The family of a Western Australian woman allegedly murdered in a remote Territory town are fighting to keep her memory alive. ‘They need to know who she was’.

Djaru mother-of-five Kumanjayi Skeen was allegedly murdered by her partner John Steven at Jilkminggan on Thursday July 6.
Djaru mother-of-five Kumanjayi Skeen was allegedly murdered by her partner John Steven at Jilkminggan on Thursday July 6.

Aboriginal and Torres Strait Islander readers are advised that this article contains the names and images of Indigenous people who have passed, used with the permission of their families.

A grieving mother is pleading for her daughter’s body to be returned home, following her alleged murder in a remote Territory community.

A 46-year-old man is currently behind bars on remand, while NT Police continue to investigate the alleged fatal stabbing of the mother-of-five.

Her West Australian mother Doreen Hester said she did not want her daughter to be forgotten, or brushed away as an unknown victim.

“They need to know who she was,” she said.

Ms Hester said her daughter, known for cultural reasons as Kumanjayi Skeen, would always be remembered as the loving, funny, caring woman who could reduce her family to fits of laughter.

“Even though she was 45 years of age, she was still my baby,” she said through tears.

“I cry every day and every night. I cannot understand why this happened.

“None of us know really.”

Djaru mother-of-five Kumanjayi Skeen was allegedly murdered by her partner John Steven at Jilkminggan on Thursday July 6.
Djaru mother-of-five Kumanjayi Skeen was allegedly murdered by her partner John Steven at Jilkminggan on Thursday July 6.

The Djaru woman is now based in Kununurra and said she had raised Ms Skeen since she was just five-months old.

Ms Hester said the little girl who came into her Halls Creek home four decades ago struggled to speak due to a cleft palate, and as she got older her family noticed she had difficulty understanding concepts.

“She was handicapped,” Ms Hester said.

“Me or the family would follow her so we could listen in on the conversation and explain to her more better than white people do.”

Supported by her loved ones, Ms Hester said her daughter blossomed from a “happy-go-lucky kid” into a hilarious and happy woman.

“She loved her children, she cared about other people, she was always the life of the party,” Ms Hester said.

But her life changed after her firstborn son passed away.

Ms Hester said after her “fragile” daughter lost her son she started a new relationship with John Steven — the man later charged with her alleged murder.

Ms Hester said her daughter and Steven had an “on-again, off-again” de facto relationship, and had five children together.

“She worshipped the ground he walked on,” Ms Hester said.

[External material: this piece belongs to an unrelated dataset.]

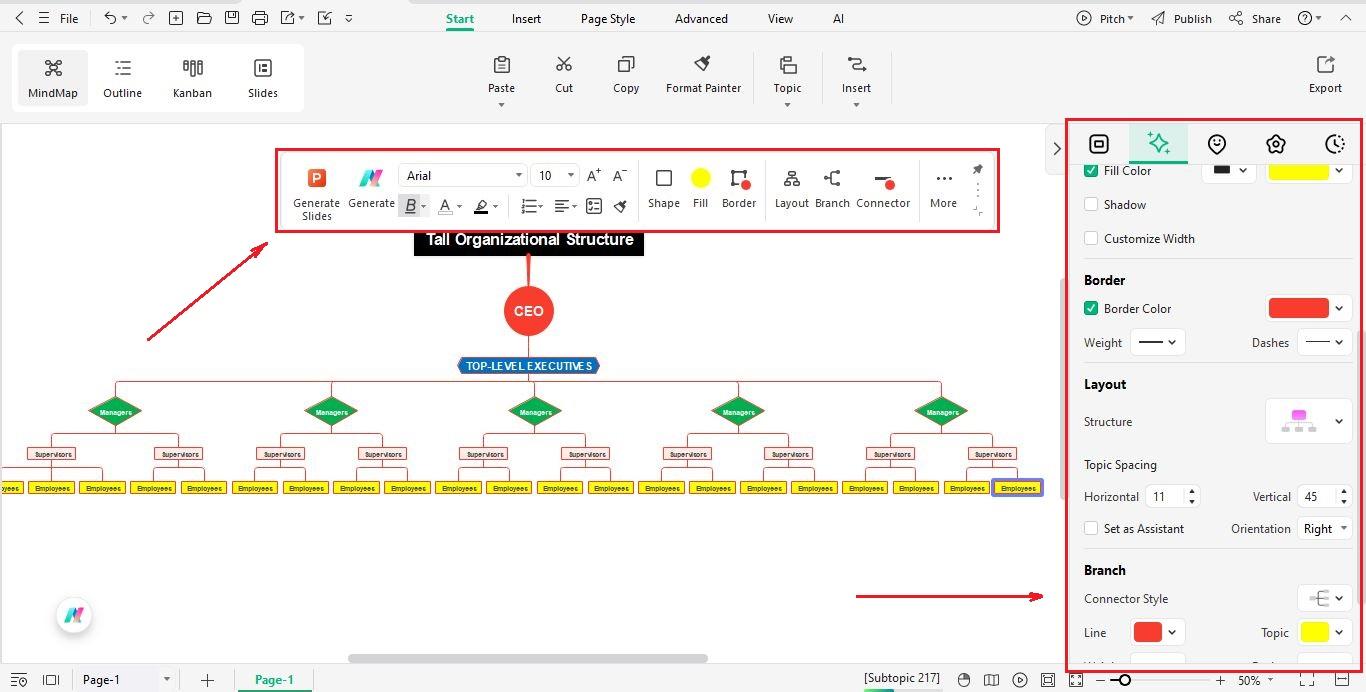Open the Orientation dropdown showing Right
This screenshot has height=692, width=1366.
point(1325,528)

The Djaru woman left her Halls Creek home on the edge of Western Australia’s Great Sandy Desert, for the small recently flooded town of Jilkminggan on the Roper River.

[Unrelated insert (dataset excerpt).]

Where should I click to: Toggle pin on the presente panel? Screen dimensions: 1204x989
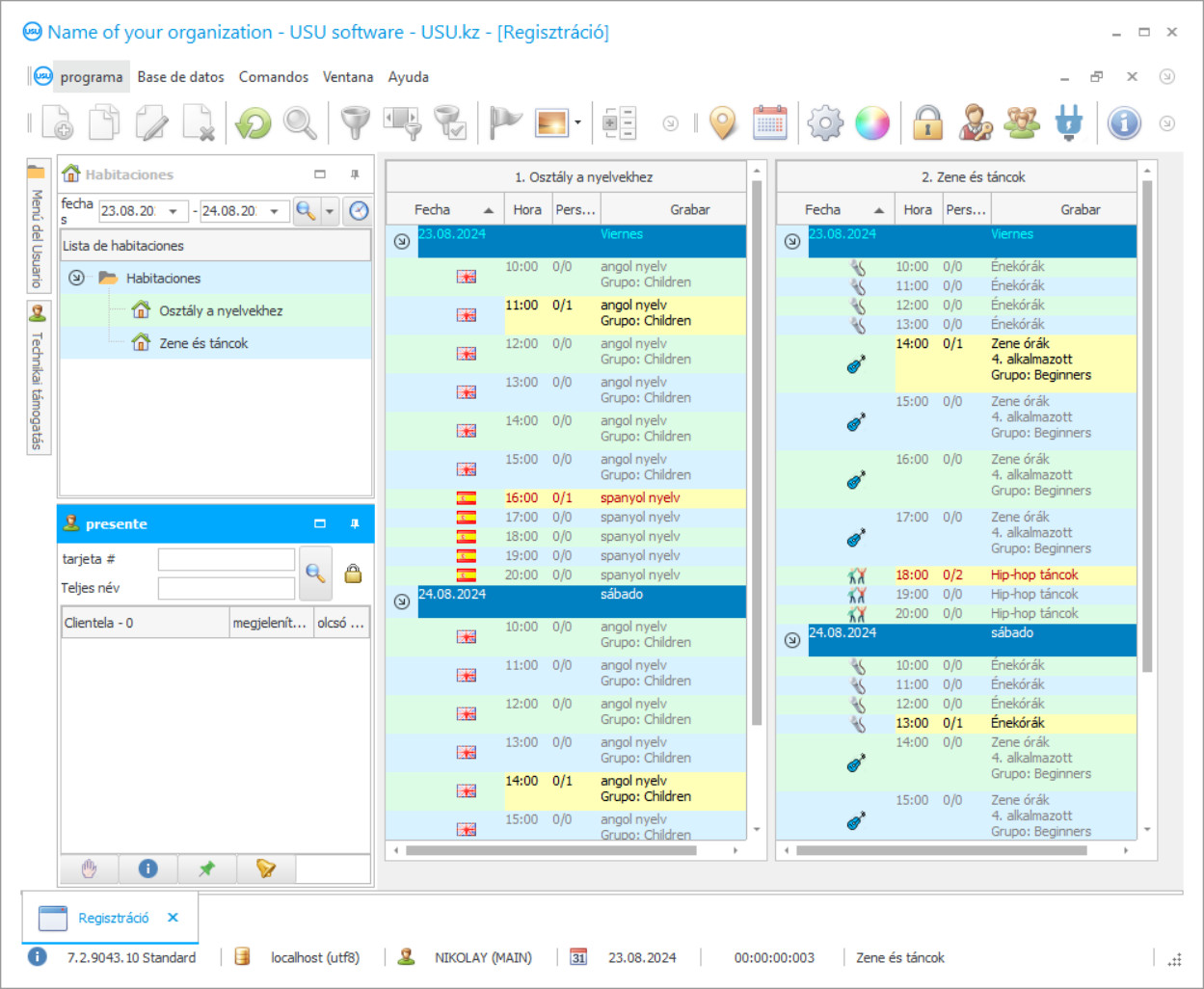click(x=355, y=523)
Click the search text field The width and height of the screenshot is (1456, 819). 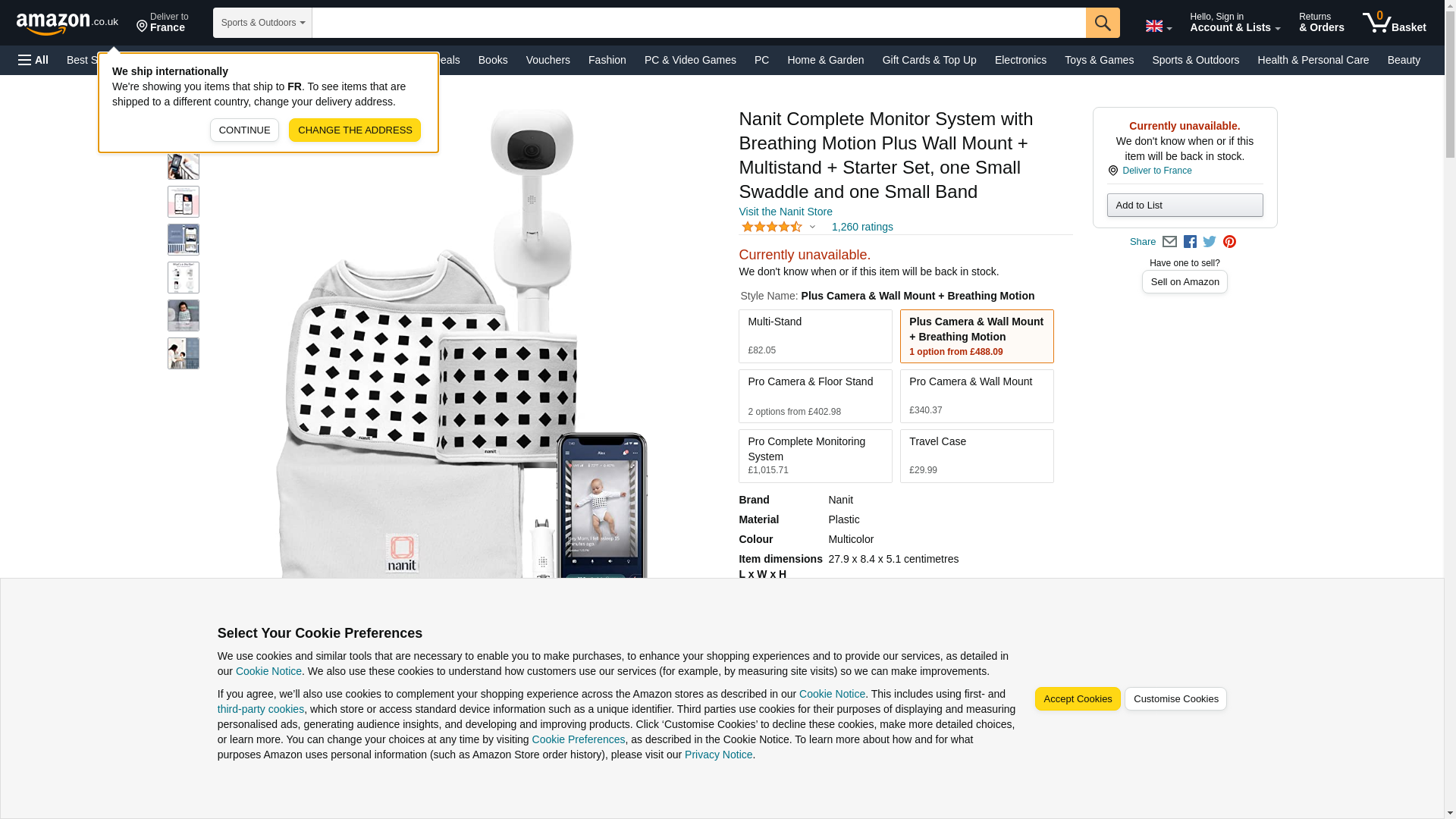click(698, 23)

The community of just 250 people sits in the heart of the Territory’s Never Never Ward — named after an early bushman’s poem describing the Outback as the “wastes of the Never Never … where the dead men lie”.

It is here where the mother-of-five drew her last breath after allegedly being stabbed in the back by the man she loved.

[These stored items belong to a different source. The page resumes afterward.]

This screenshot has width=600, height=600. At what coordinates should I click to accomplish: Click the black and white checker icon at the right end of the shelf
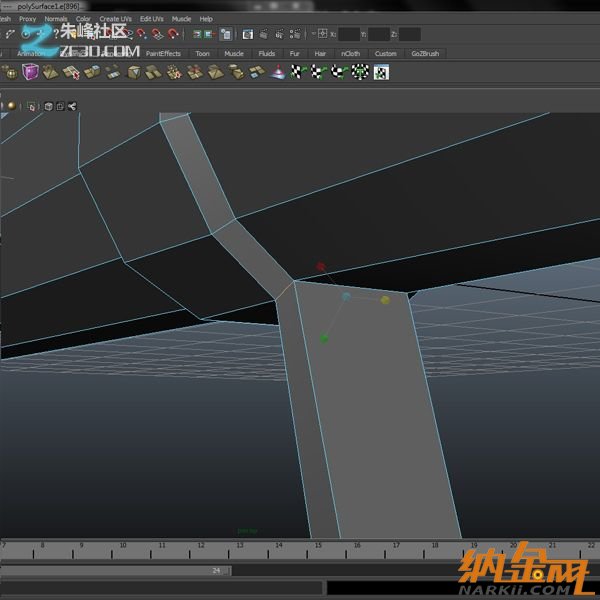(x=381, y=72)
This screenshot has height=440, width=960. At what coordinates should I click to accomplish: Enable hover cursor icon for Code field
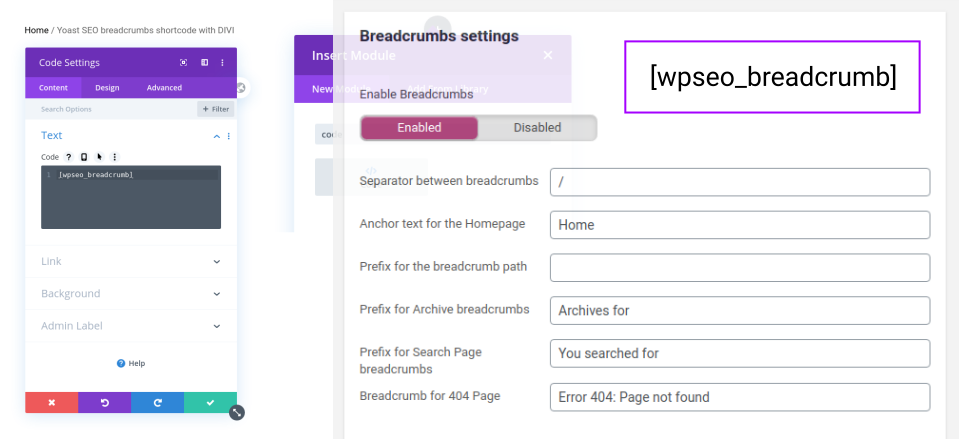pyautogui.click(x=99, y=157)
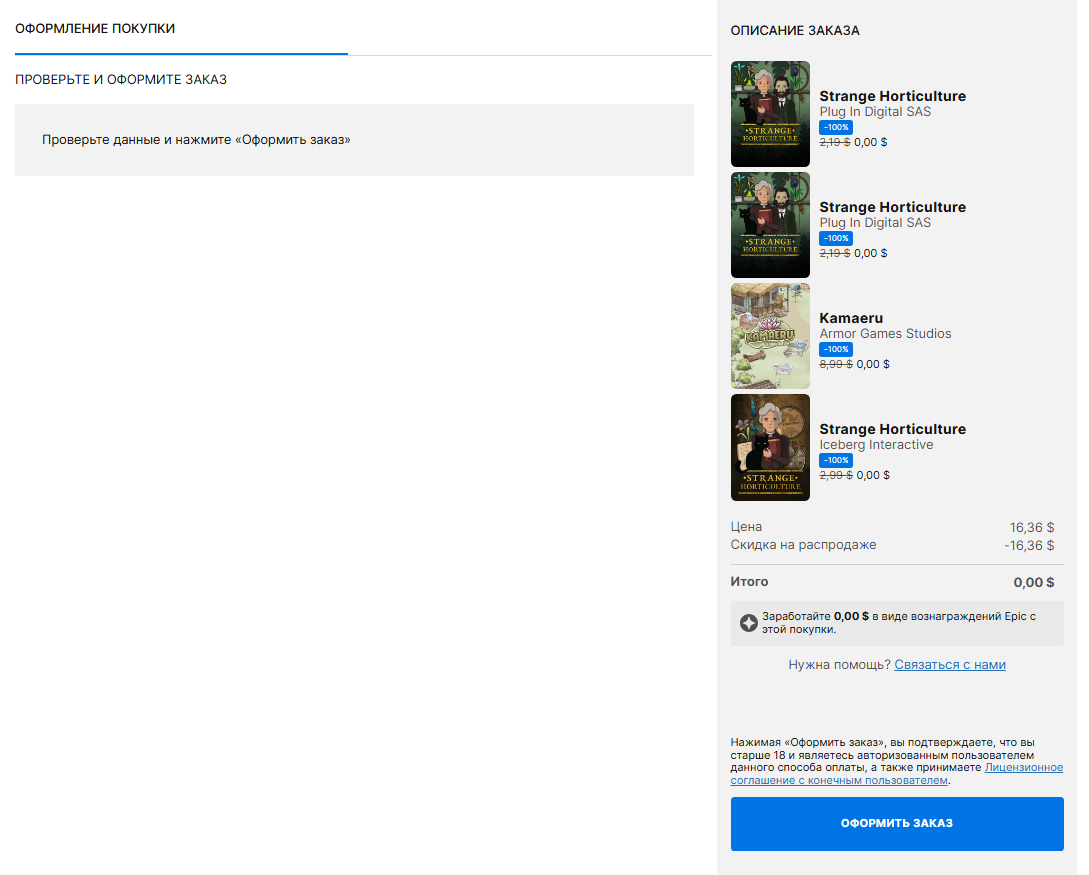Click the -100% discount badge under Kamaeru
The width and height of the screenshot is (1089, 875).
(835, 349)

It is alleged due to the attack just before midnight on Thursday July 6, Ms Skeen became the 80th woman to die in a domestic violence killing in the Territory since 2000.

Like Ms Skeen, more than 93 per cent of these women were Aboriginal.

Ms Hester said she felt that her daughter did not get the support she needed while in the Territory.

“(It is like) my daughter was just rubbish. Nobody cared about her,” she said.

“It’s the most saddest thing I know.

Why are they forgetting about us Indigenous people? We have no say.”

Left with her grief in a town 830km from the Darwin morgue where her daughter’s body is now being kept, Ms Hester said she was left with one main question.

“Are they going to bring her back?,” she asked.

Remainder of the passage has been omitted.